The archetypal example may not be displaced by a better example. I describe Torchlight as out-Diabloing Diablo (for the single-player experience), rather than referring to Diablo as an early example of a Torchlight-style game. (I think of Diablo II as the most typical member there; is that what most of us mean by “Diablo”?) Amusingly, the “most typical member” need not have ever existed. You probably picture some central tendency of a robin rather than a particular bird you once saw. You may think of Dracula as your most typical vampire, but while he never sparkled, he could walk in sunlight; see also Igor and brain-eating zombies. Because Halloween is coming.

: Zubon

11 thoughts on “Most Typical Member”

  1. I agree that the DIKU has evolved as far as it could. WoW’s basic design has become almost synonymous with the term MMORPG. Not necessarily a good thing, it spawned a flood of clones that could not hold a candle.

    The problem seems more to be to come up with something else & players accepting the new system. And actually daring to do that.

    Someone once told me DIKU is like the wheel. Oh my. Then I will apparently have to wait several thousand years for alternatives to become more popular, if ever.

  2. I’m honestly baffled that more MMO devs don’t play in the blue ocean spaces. It seems like smart business to me.

    MMORPGs have vast untapped potential, methinketh, and MMOs as a larger genre even more. Odd, I think, that so many are content to play in the typical spaces.

  3. It isn’t limited to MMOs. How can you innovate FPS? The last huge one was limiting you to two weapons and a recharging shield.

    Tesh mentions the blue ocean, but the Wii showed the failure of that. Wii Sports=WoW. Everything else failed, really. And the mood is copying Wii sports, not innovating.

    I don’t know what the future will be. I think we are just going to see more net games and less MMOs. Why bother making a MMO when a bad PS3 game like Vindictus can add a cash shop and make more money?

    1. In fairness, everything I’ve tried other than Wii Sports that used the Wiimote kind of sucked. :p More gimmicky than innovative so far.

  4. Zubon, recently your posts have had this “resigned, matter-of-fact” aura to them. I think that kind of reflects the market in general. Sounds like you’ve seen more than you ever wanted to of MMO cloning and the diminishing returns of what the industry is producing.

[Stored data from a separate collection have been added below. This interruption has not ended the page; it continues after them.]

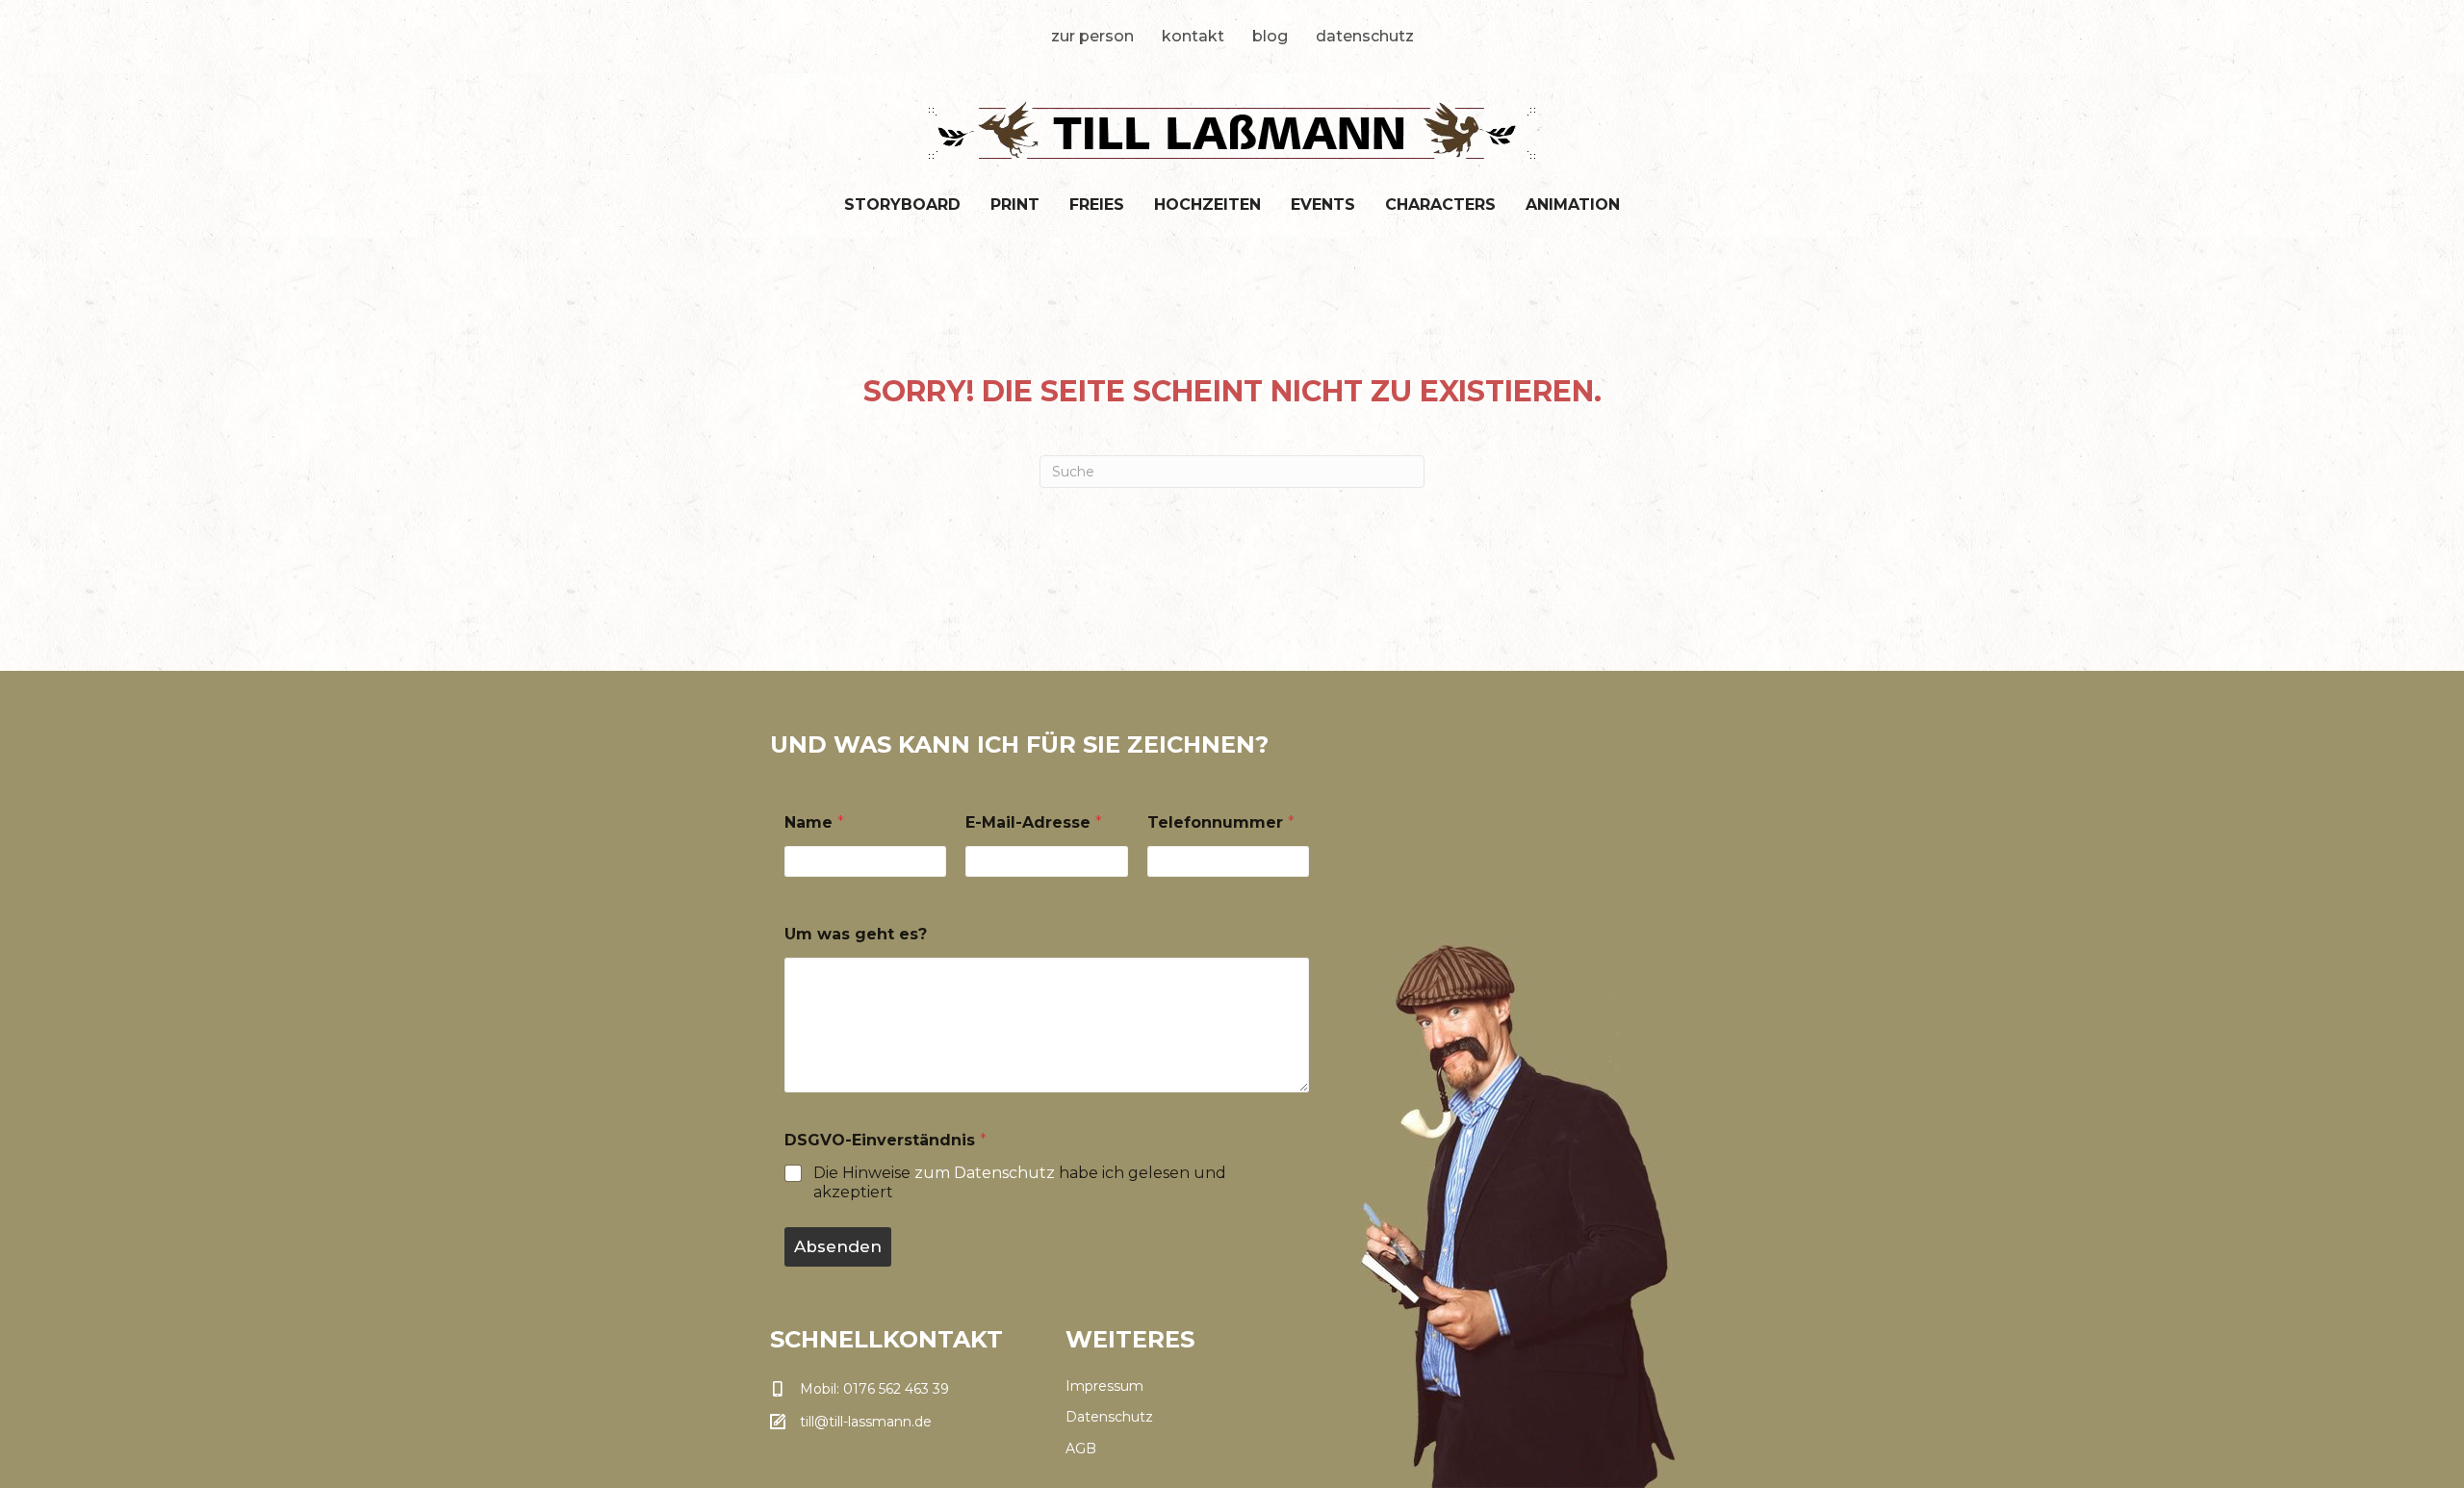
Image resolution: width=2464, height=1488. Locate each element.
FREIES (1096, 204)
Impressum (1104, 1386)
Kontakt (1193, 36)
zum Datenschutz (984, 1173)
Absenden (838, 1246)
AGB (1080, 1448)
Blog (1270, 36)
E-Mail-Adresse (1033, 822)
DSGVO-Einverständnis (885, 1140)
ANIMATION (1573, 204)
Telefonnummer (1221, 822)
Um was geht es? (855, 934)
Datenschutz (1365, 36)
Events (1323, 204)
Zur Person (1092, 36)
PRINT (1015, 204)
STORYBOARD (902, 204)
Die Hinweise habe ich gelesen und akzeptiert (1019, 1183)
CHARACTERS (1440, 204)
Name (814, 822)
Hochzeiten (1207, 204)
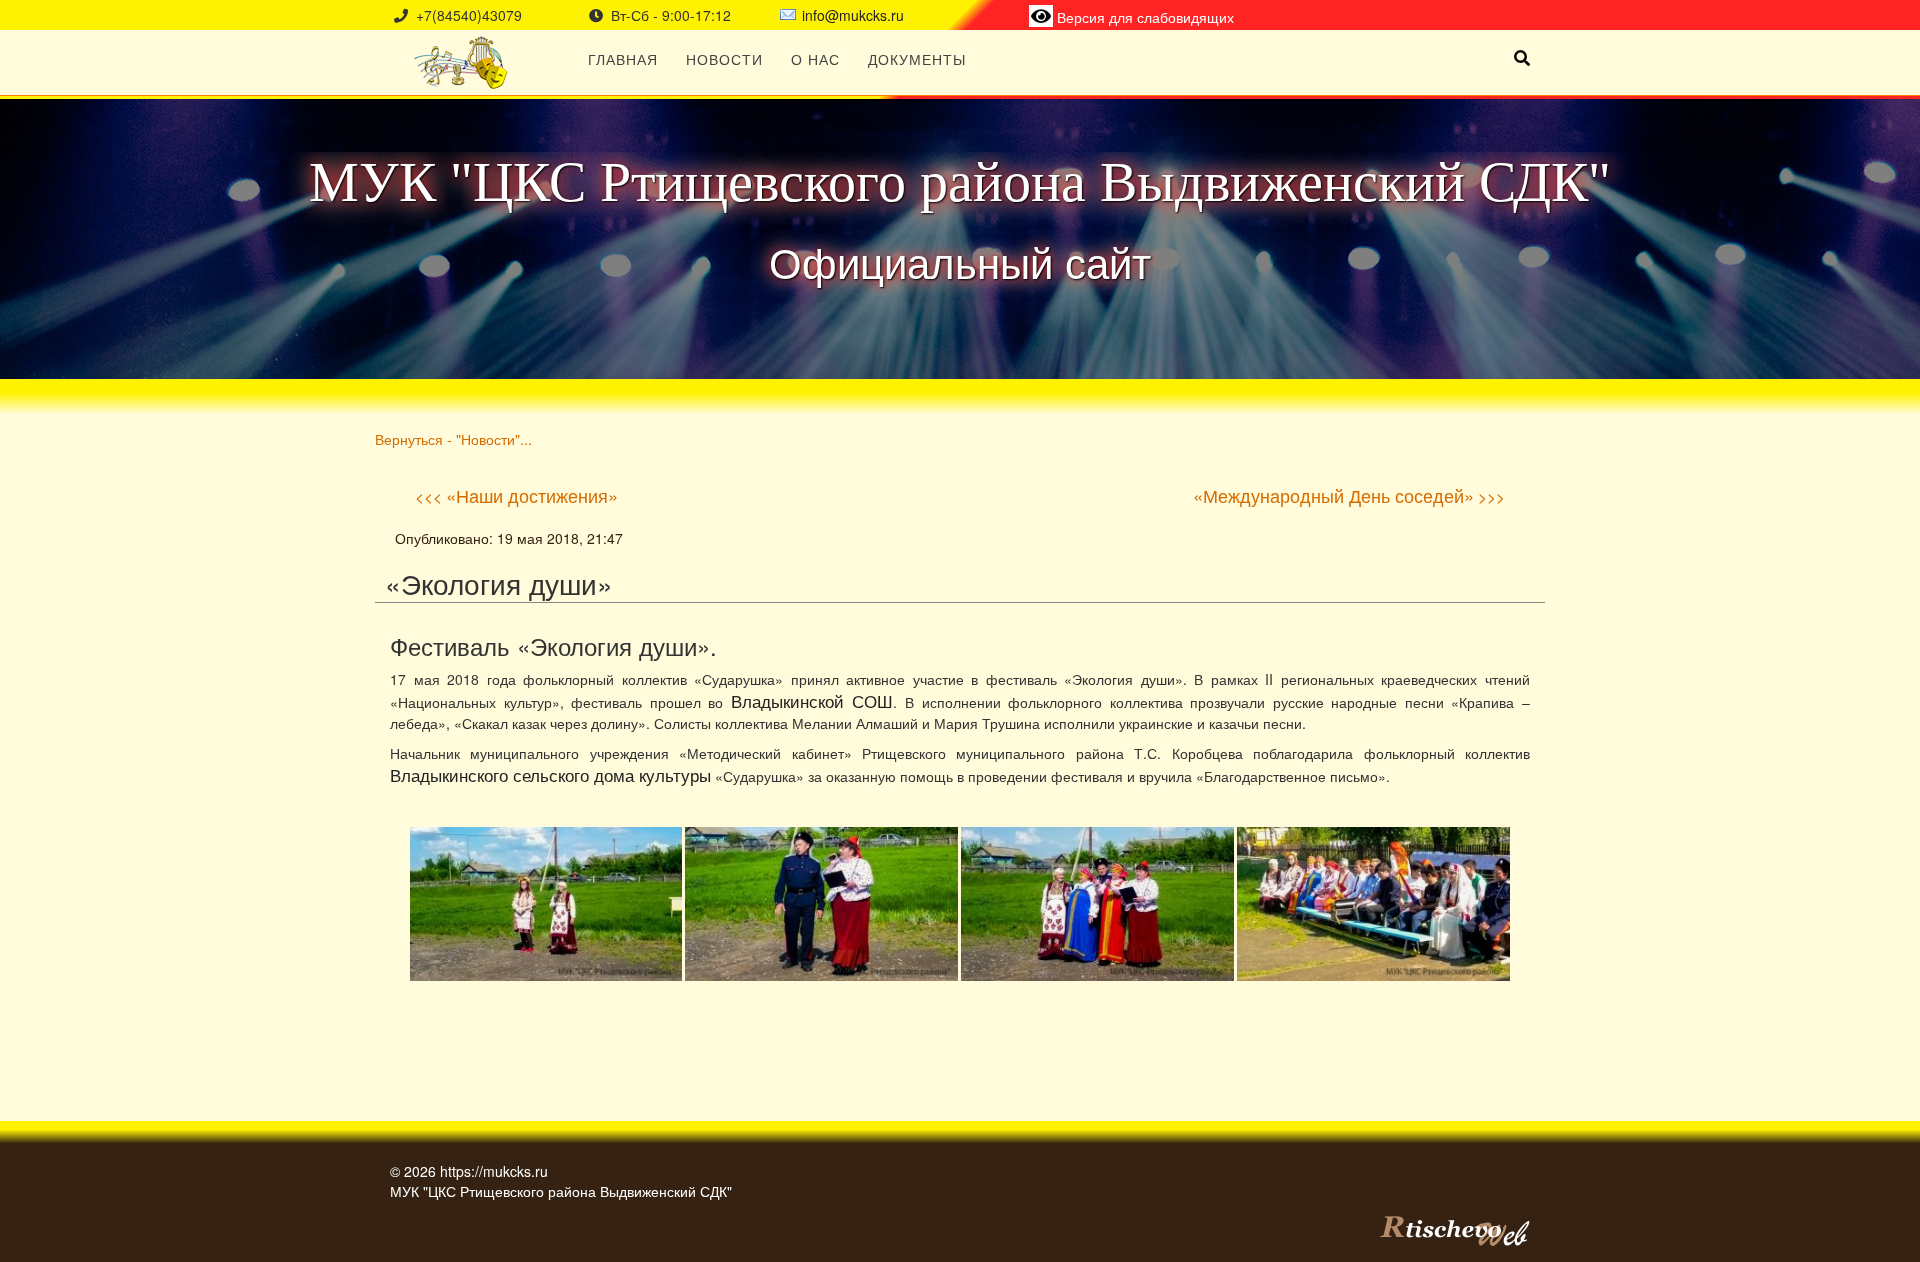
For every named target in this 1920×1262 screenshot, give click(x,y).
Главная (623, 59)
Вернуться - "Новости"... (453, 438)
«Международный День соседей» (1333, 495)
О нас (815, 59)
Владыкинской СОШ (812, 701)
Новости (724, 59)
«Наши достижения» (532, 495)
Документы (917, 59)
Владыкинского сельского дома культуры (550, 775)
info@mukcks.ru (853, 15)
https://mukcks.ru (494, 1171)
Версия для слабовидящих (1143, 17)
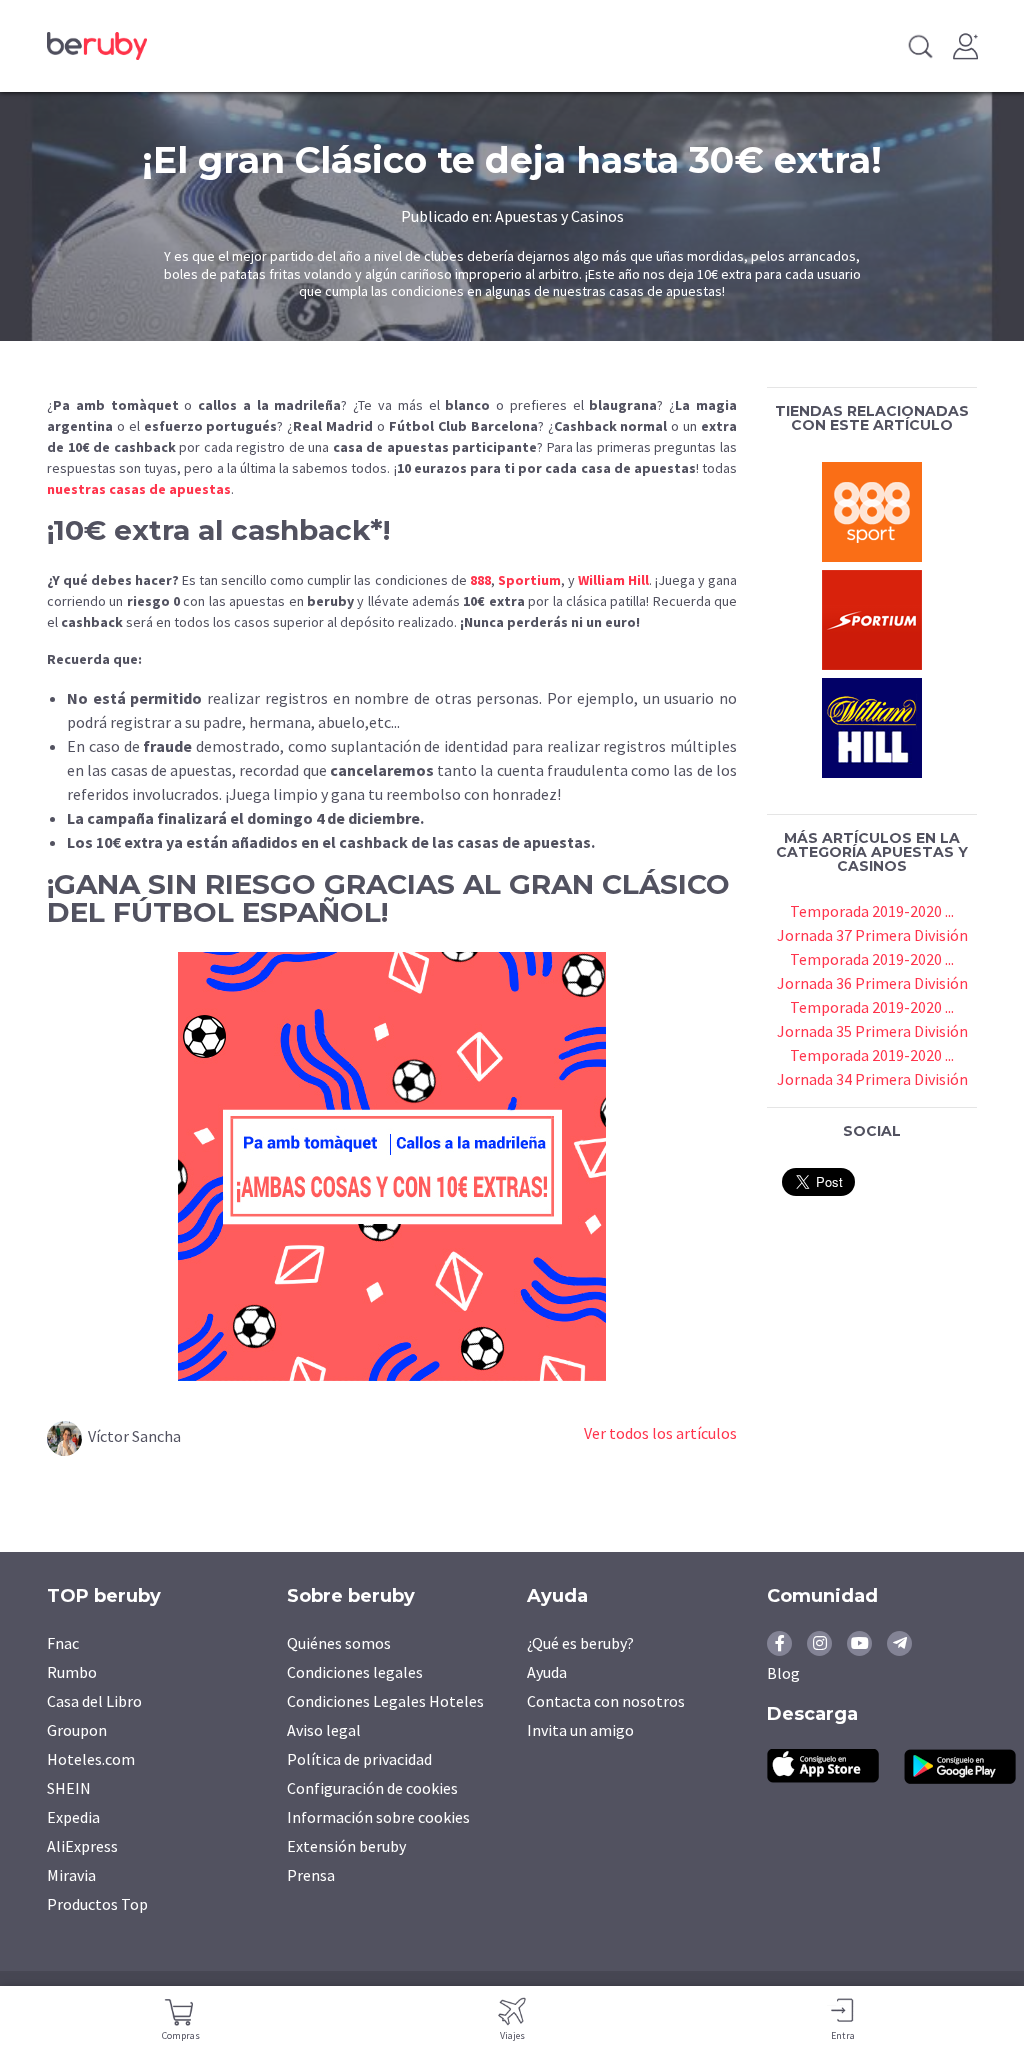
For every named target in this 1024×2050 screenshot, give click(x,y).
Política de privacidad (359, 1759)
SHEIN (69, 1788)
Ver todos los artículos (660, 1433)
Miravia (71, 1875)
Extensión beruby (346, 1846)
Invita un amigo (580, 1730)
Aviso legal (324, 1730)
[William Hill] (872, 725)
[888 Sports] (872, 509)
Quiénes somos (339, 1643)
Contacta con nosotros (606, 1701)
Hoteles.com (91, 1759)
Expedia (73, 1817)
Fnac (63, 1643)
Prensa (311, 1875)
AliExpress (82, 1846)
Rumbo (72, 1672)
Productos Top (97, 1904)
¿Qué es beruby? (580, 1643)
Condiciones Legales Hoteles (385, 1701)
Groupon (77, 1730)
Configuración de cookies (372, 1788)
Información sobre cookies (378, 1817)
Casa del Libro (94, 1701)
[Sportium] (872, 617)
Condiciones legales (355, 1672)
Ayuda (547, 1672)
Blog (783, 1673)
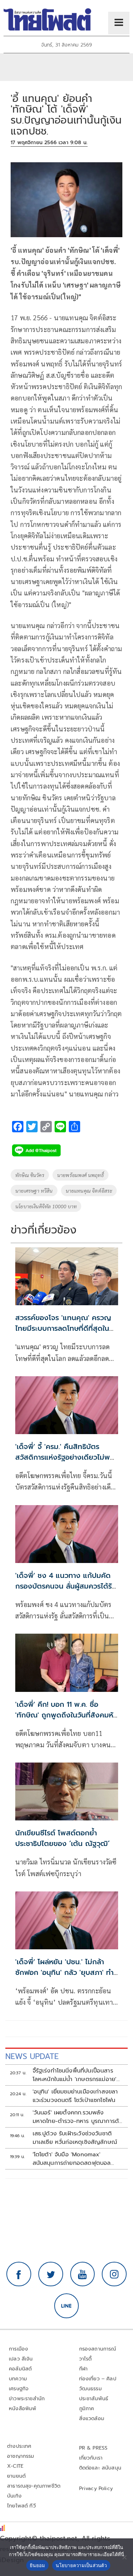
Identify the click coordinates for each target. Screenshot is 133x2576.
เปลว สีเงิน (21, 2359)
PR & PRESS (93, 2448)
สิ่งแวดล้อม (91, 2418)
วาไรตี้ (85, 2359)
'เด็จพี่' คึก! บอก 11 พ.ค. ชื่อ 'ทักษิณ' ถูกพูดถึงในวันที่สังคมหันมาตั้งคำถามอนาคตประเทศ (66, 1715)
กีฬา (83, 2369)
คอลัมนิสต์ (20, 2369)
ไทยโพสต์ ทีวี (21, 2506)
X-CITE (15, 2466)
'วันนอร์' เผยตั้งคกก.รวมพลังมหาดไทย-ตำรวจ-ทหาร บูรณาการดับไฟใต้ (78, 2116)
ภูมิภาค (86, 2408)
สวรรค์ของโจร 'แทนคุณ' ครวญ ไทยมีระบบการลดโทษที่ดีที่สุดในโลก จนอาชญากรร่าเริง (63, 1328)
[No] (124, 2557)
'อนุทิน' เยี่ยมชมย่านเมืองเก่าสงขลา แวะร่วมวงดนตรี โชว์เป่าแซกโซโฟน (75, 2095)
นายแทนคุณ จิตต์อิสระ (89, 1190)
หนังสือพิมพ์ (22, 2408)
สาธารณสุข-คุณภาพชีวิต (33, 2486)
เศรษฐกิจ (18, 2388)
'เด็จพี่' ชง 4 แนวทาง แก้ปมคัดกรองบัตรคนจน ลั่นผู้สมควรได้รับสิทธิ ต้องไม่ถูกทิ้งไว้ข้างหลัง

    I think the necessary changes (or more like total reevaluation) to MMOs will happen in a smaller game first, probably not in a major “blockbuster” title. Then the concept will be copied and spread. So I’m excited to see what will happen in the next few years. Stale as it may be there will come a time for massive change.

    Also your name means “pants” in Japanese.

  5. I think Blizzard guaranteed their domination of the DIKU MMO market in more ways than we seem to examine. We always focus on the refinement and simplification of all the rough edged masterpieces that preceded it, and I agree that they’ve pushed the model further than anyone, but they also set a new standard for the development cost of a Triple-A title. Ever since, most new MMO’s have come with such a ludicrous budget that there is no way they could stay financially afloat by copying (or even slightly improving) the WoW model.

    Thus devs are left in a situation where they already have to spend a tremendous amount of money to just match the current successful model, so any venturing into the unknown would just add to that cost and increase the impact of (seemingly inevitable) failure.

    From our perspective it seems like such an easy choice to try something new, but the business reality -both in development cost and in risk of stepping away from a proven model- is not so cut and dry. At the end of the day it boils down to the bottomline.

    Honestly, our community’s best bet is to start a massive open source community project like wikipedia with the goal of building an MMO for and by the players. Sounds naive, I know, but I’m sure the idea of Wikipedia sounded unbelievable when it was proposed.

  6. There’s innovation and there’s iteration. If the DikuMUD MMO has evolved as far as as it can, perhaps we can forget about worrying whether new MMOs are innovative and focus on whether they are good.

    I’m always interested in innovation, but I’m also more than happy to get additional high-quality versions of things I already know I like.